非常にめんどくさい国賓――十九世紀のペルシャ王
十九世紀後半のペルシャ王といえば、とにかくめんどくさくて扱いづらい国賓として全世界にその名を轟かせていた。
では、どれほどめんどくさい相手かを証明する、ちょっとした一例を紹介しよう。
イギリスにて、とあるパーティの招待客として招かれたペルシャ王は、ロンドンに滞在した際に、とある侯爵夫人に好意を抱いてしまった。
しかし、相手は人妻。さらに言えば、それなりに名のある家の御妃。普通ならば、好意を抱くだけで終わるのが社交界の通例だが、ペルシャ王は違った。

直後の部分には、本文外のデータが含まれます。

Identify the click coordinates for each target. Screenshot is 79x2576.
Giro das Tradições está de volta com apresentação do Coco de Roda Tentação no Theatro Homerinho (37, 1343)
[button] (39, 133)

そのおぞましい財力でもってして、侯爵夫人を公然と口説き始めたのだ。
札びらで顔をひっぱたくなんぞ当然のこと、それでダメなら宝石のプレゼント作戦に打って出る。
当然、侯爵夫人はペルシャ王のそのやり方に激怒し、旦那である侯爵と共にペルシャ王へ詰めよれば、ああ悪かったねと軽い言葉と共に、金銀財宝で示談にする。
舞踏会に招かれれば、舞踏会の主催者に悪びれることなく、こうのたまう。
「ここに集まっている女性は、みんな貴方の妻なのか?」
あまりの非常識ぶりに主催者が閉口していると、こう畳みかけてくる。
「貴方の妻ならば、みんな交換すべきだ。あまり良い趣味とは言えぬ。どうだ、よかったら私が斡旋してやろうか?」
これが冗談ならまだしも、ペルシャ王に冗談の文字など存在しない。純粋な好意で言ってくるのだ。
そんなこんなで各国の首脳や国王からは敬遠されていた。じゃあ、そんなめんどくさい奴を招待するなよと思うかもしれないが、ペルシャ王はなんだかんだで、多大なる金銭をばらまいてくれるので、各国から引く手あまただったそうだ。
なんというか、今も昔も、金銭の力は偉大だということの証明なのかもしれない。